Electronic – Why doesn’t the Attiny85 work in this circuit

attinyattiny85circuit-design

I'm designing a circuit to control the power of a heater using an Attiny85.
This is the circuit:

Circuit with Attiny85

The Attiny85 is programmed to boot with the heater and mosfet turned off. When the button is pressed, the heater should turn on and stay on (according to the program).

However, when I turn on the circuit with the switch at the bottom, one battery makes a buzzing sound and the Attiny never seems to start running its program. (The voltage on PB1 doesn't change when the button is pressed.)

If any part of the mosfet is disconnected, suddenly the Attiny85 starts running its program correctly. But, of course, the circuit doesn't work with mosfet disconnected.

Powering everything with a single battery also fixes the problem, but then the heater doesn't produce enough heat.

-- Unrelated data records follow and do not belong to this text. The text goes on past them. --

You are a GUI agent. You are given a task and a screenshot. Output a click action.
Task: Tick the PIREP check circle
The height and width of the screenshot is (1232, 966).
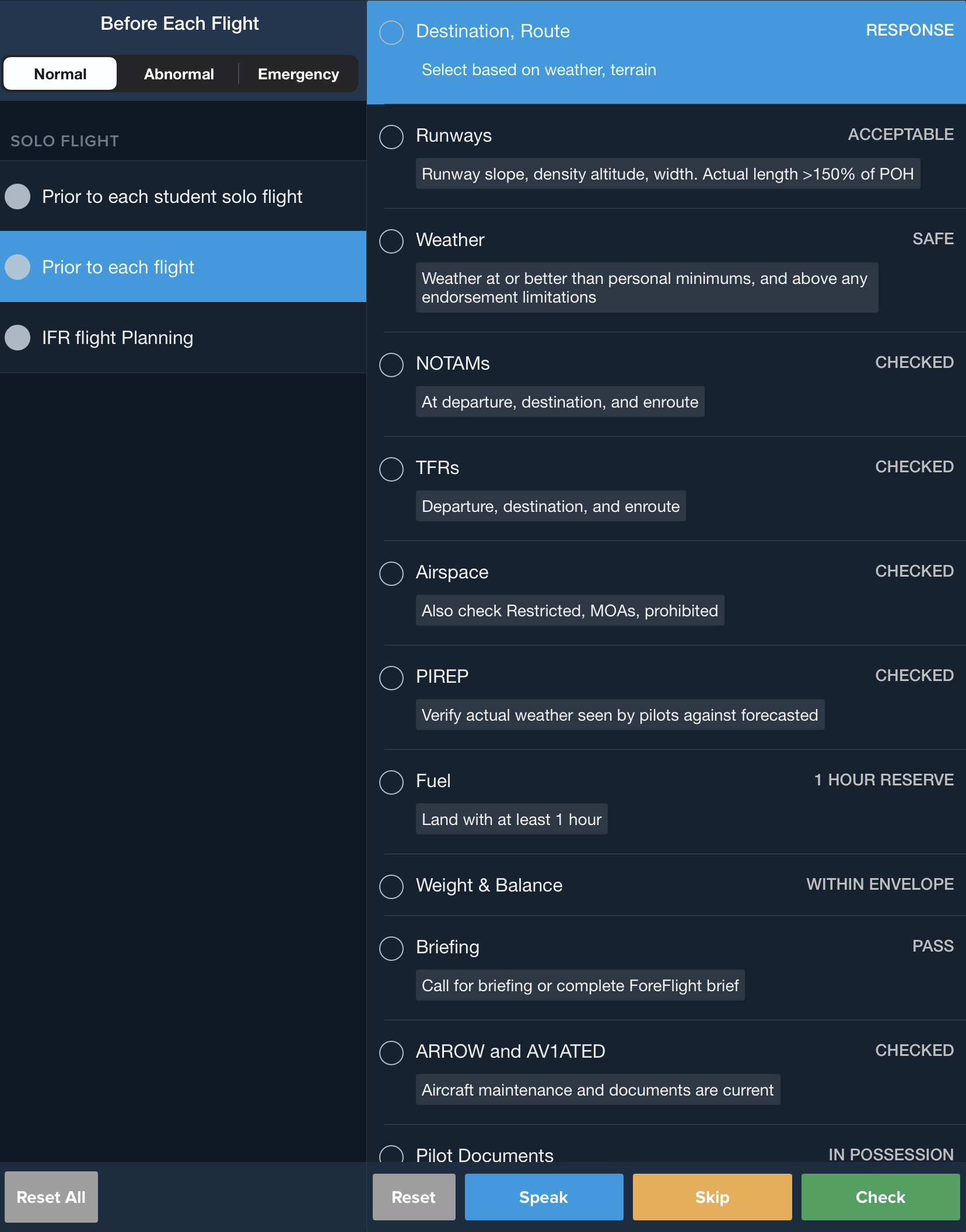click(x=391, y=678)
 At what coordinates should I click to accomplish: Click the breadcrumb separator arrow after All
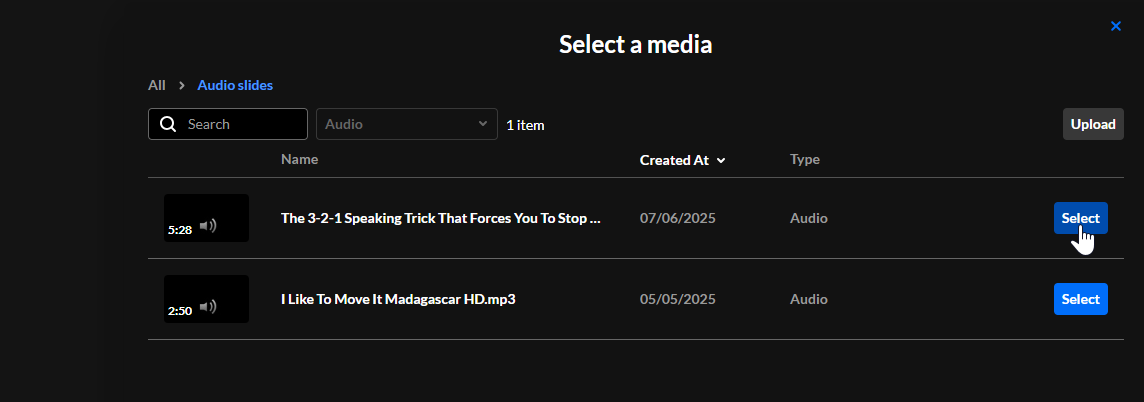click(x=182, y=85)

Why doesn't the Attiny85 load up properly and start working in this circuit?

Side info:
Attiny85 should get 4.2V
Heater should get 8.4V when on
The mosfet is a SIR404DP
Apologies if my diagram is weird

EDIT:
The mosfet and batteries can handle about 10 amps. I measured the voltage across the Attiny85 to be 4.2V, so it should be operational unless it's getting locked up on startup.

I tried moving the switch (SW) to the VDD pin and got the same result.

EDIT 2:

@Andrew Morton's comment to replace the heater with LEDs worked. The Attiny85 operates them as expected. Not sure how to get that to work with the heater though.

EDIT 3:
Attaching a capacitor between PB1 and GND as per @Nedd's comment did the trick! The batteries are still making a scary buzzing sound corresponding to the PWM frequency, but I guess that's a different problem.

Best Answer

As shown when the power switch is off the supply voltage to the ATTiny could reverse by being fed through the FET.

That probably stops the power on reset working properly and could possibly cause damage.

You need to put the switch in the positive lead to VDD. With the GND terminal of the MCU going direct to the battery.

When using a single cell the voltage to the MCU just goes to zero because of conduction through the FET reducing the problem enough for it to work.